You can read Ideogram's technical post, inspect the repo, and click through the gated Hugging Face card. There is already a day-zero ComfyUI guide, live hosted access on fal, and a separate product page that pushes a different angle: editable outputs, on-prem deployment, and commercial licensing by scale.
License gate
Ideogram is calling 4.0 open weight, and that is true in the download-and-run sense. The weights and inference code are public through GitHub and Hugging Face, but the model card labels both nf4 and fp8 releases as "Ideogram 4 Non-Commercial," with access gated behind license acceptance.
That makes the launch more permissive than a closed API release, but narrower than the phrase open source usually implies. Ideogram's own product page says commercial deployments are available under a separate license tied to deployment scale, while WesRoth's summary notes the same model is also live across Ideogram plans and the API.
JSON prompts
The interesting part is not just that the model is open, it is that Ideogram trained it on the same structured format it wants at inference time. According to the technical post, 4.0 was trained exclusively on structured JSON captions, using per-element styling plus optional bounding boxes and color palettes.
That JSON schema shows up everywhere in the launch materials:
- Bounding boxes use normalized coordinates for layout control, per ComfyUI's setup thread and the ComfyUI guide.
- Color palettes accept up to 16 hex colors per image and up to 5 per element, per btibor91's breakdown.
- Typed text elements separate render text from styling descriptions, which is how Ideogram is framing its typography gains, per btibor91's breakdown.

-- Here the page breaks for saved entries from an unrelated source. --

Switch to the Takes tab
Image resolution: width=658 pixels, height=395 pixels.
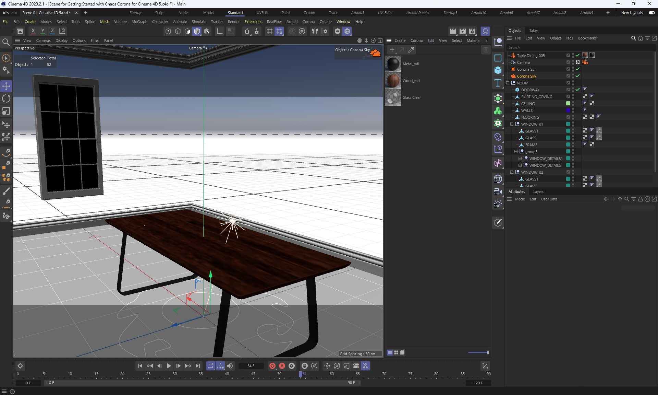click(534, 31)
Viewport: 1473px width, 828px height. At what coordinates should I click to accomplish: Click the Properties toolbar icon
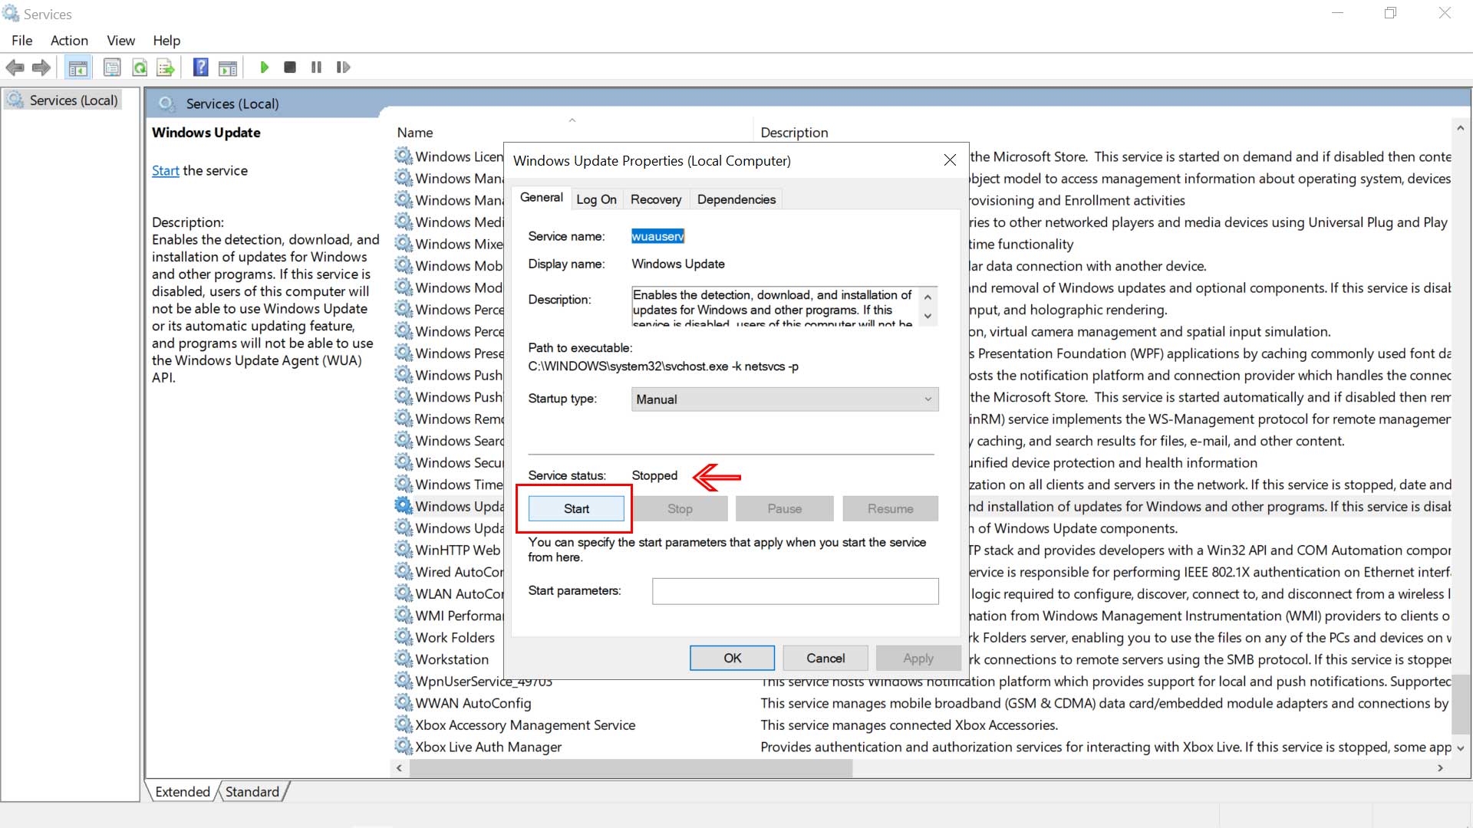coord(112,67)
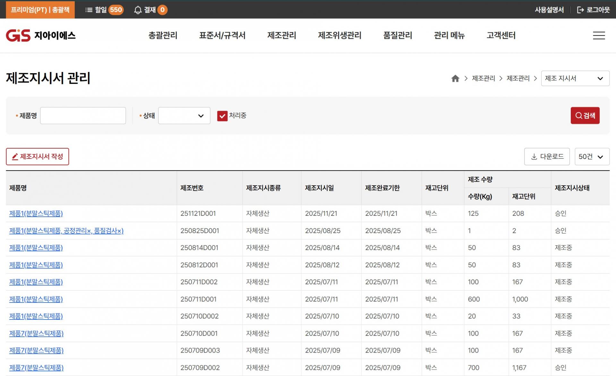Open the 품질관리 menu
Image resolution: width=616 pixels, height=376 pixels.
tap(398, 35)
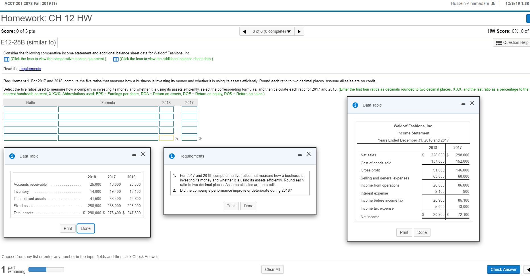Click the info icon on the Requirements panel
This screenshot has height=276, width=530.
(172, 156)
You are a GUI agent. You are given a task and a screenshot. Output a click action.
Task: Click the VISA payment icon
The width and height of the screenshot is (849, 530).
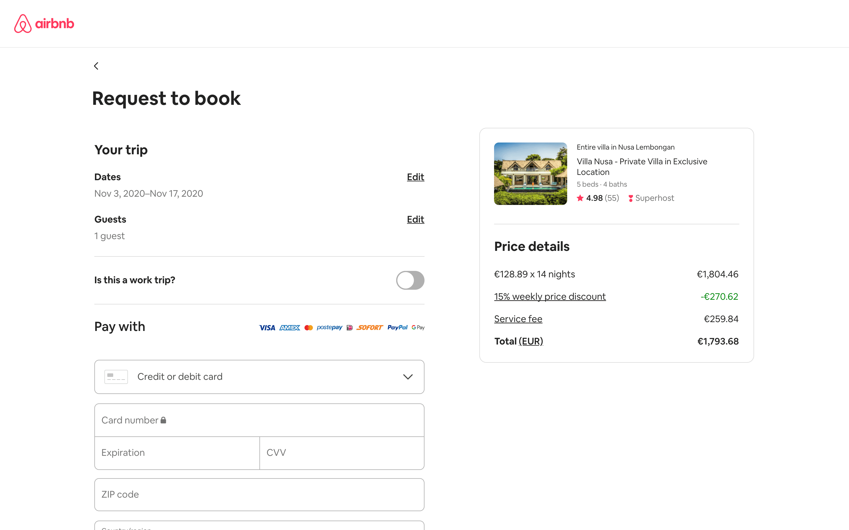(x=267, y=328)
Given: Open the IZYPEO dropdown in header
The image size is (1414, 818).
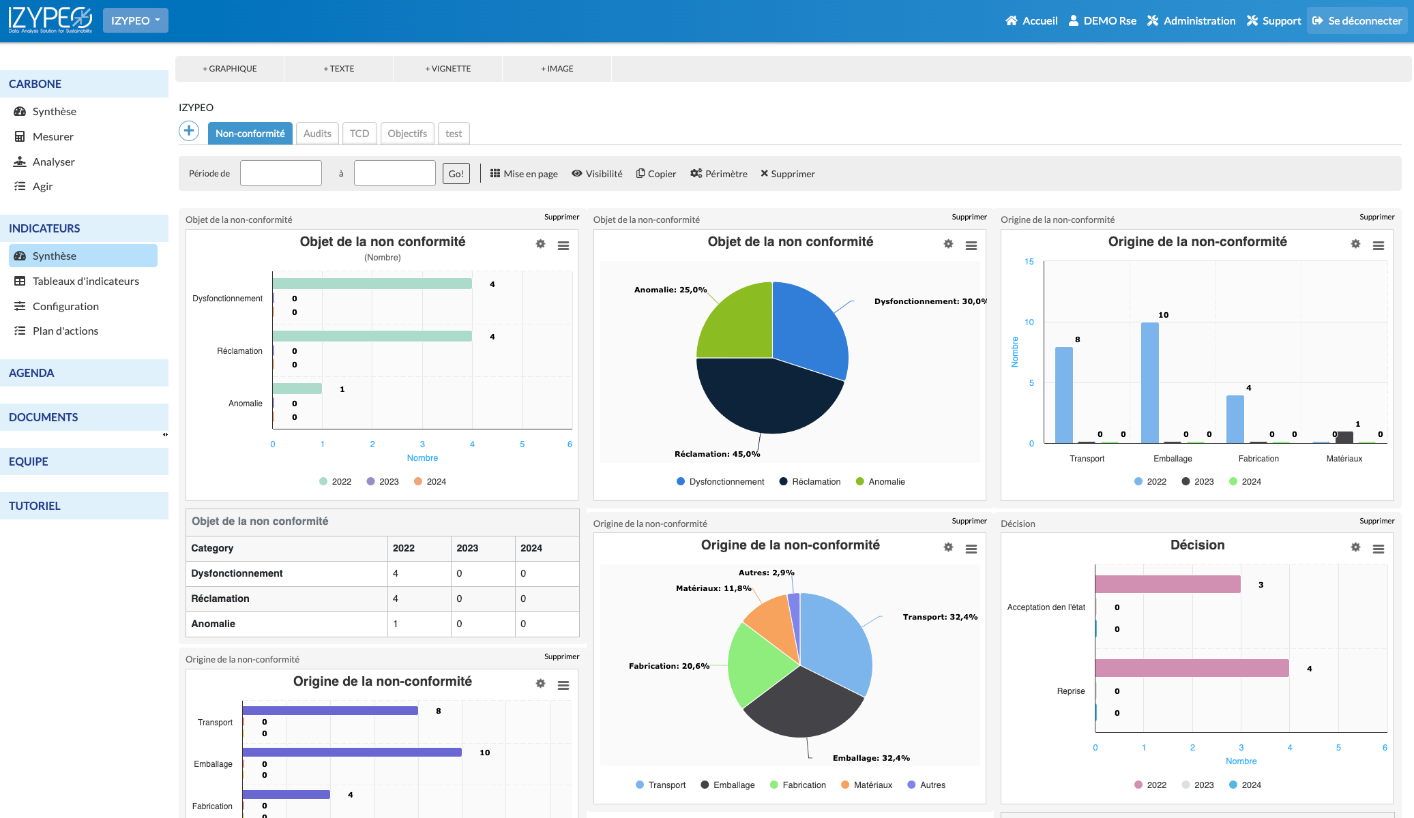Looking at the screenshot, I should coord(135,20).
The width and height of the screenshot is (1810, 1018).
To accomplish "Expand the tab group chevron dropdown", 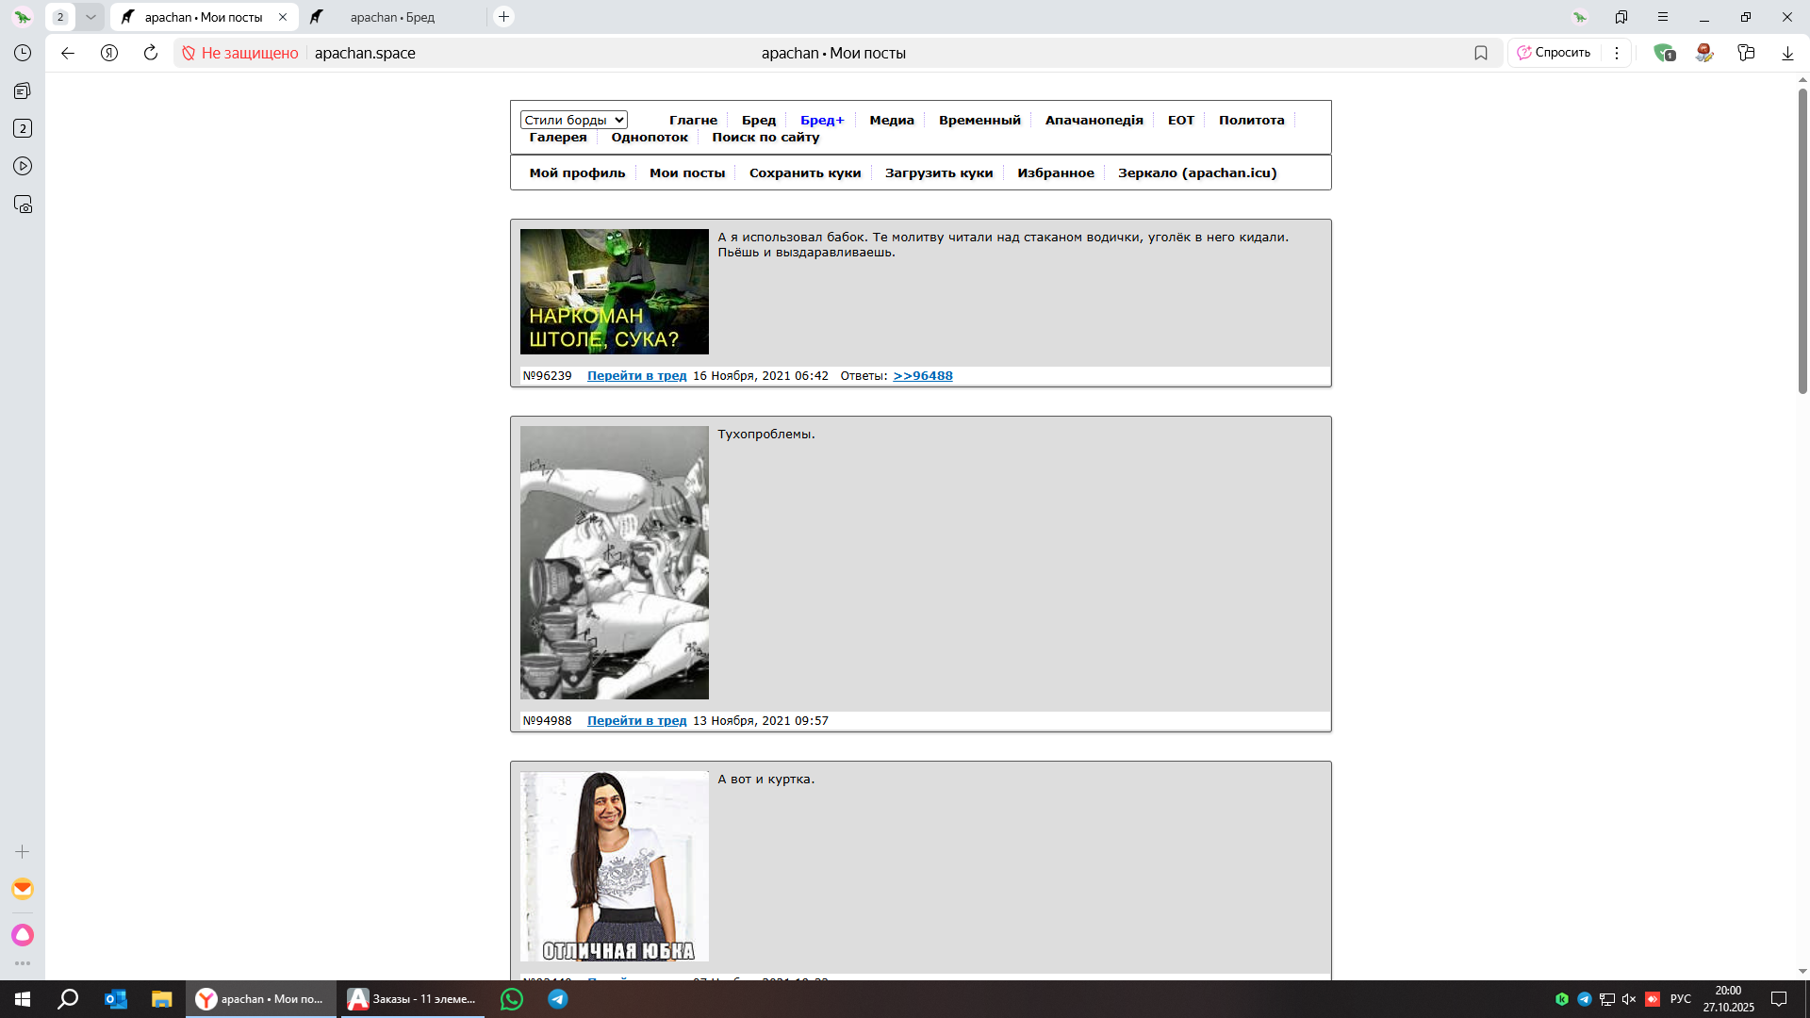I will click(x=91, y=17).

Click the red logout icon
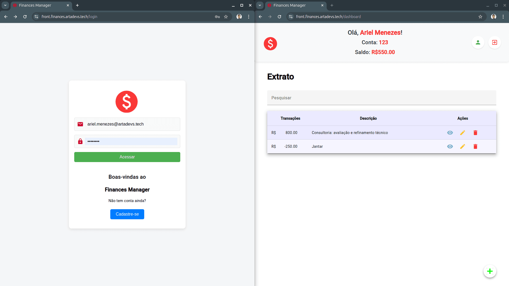click(x=494, y=42)
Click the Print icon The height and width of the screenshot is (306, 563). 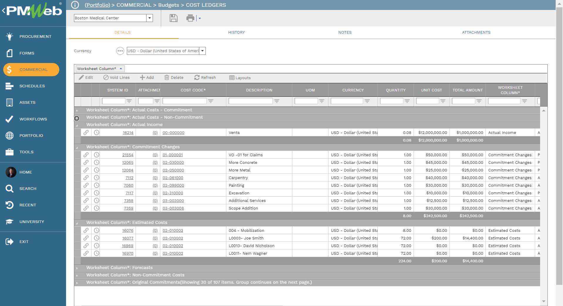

- Plain-text prompting still works, but the Hugging Face model card says a "magic prompt" LLM rewrites it into the JSON caption the model expects.
The architecture is unusually explicit too. The official post says the 9.3B model is a 34-layer single-stream DiT that uses Qwen3-VL-8B-Instruct as its text encoder and consumes hidden states from 13 intermediate layers.
Arena results
The public bragging rights came from Arena. In Arena's launch post, Ideogram-4.0-Quality ranked eighth overall in Text-to-Image Arena and first among open models; in Arena's follow-up, the largest category gains were text rendering plus product, branding, and commercial design.
The company is clearly aiming at design workflows rather than general image vibes. testingcatalog's summary highlights dense text rendering, native 2K output, transparency, and layout control, while grx_xce's post says the model also topped Design Arena among open releases.
Day-one surfaces
Ideogram did not keep 4.0 trapped inside its own app for even a day. ComfyUI shipped native support immediately, fal made it live on hosted inference, and AskVenice added a private-access endpoint the same afternoon.
The rollout broke into two usage paths:
- Local and workflow-native: ComfyUI's setup thread says users can pull an Ideogram v4 template, download the weights, and run locally.
- Hosted inference: fal's link post points to a public API endpoint, while Replicate's variants post lists Turbo, Balanced, and Quality variants on Replicate.
- Browser demos: Hugging Face's post linked a Hugging Face Space, and multimodalart's post framed the release as Ideogram's flip from closed to open weights.
One practical hardware detail also stood out. btibor91's launch summary says the nf4 build fits on a single 24 GB GPU, a claim that matches the nf4 quantized release on Hugging Face.
Burned-in safety filter
The most technical caveat came from outside the launch copy. The ComfyUI guide says Ideogram 4 includes an internal safety filter baked into the model weights and that ComfyUI cannot disable or tune it.
In ostrisai's test, prompt upsampling appeared to trigger false positives and still produced a distinctive blocked image; in ostrisai's follow-up, ostrisai connected that behavior to an older case where a safety placeholder leaked into downstream model outputs. That gives the launch a very specific wrinkle: the model is downloadable, but one of its guardrails may travel with it.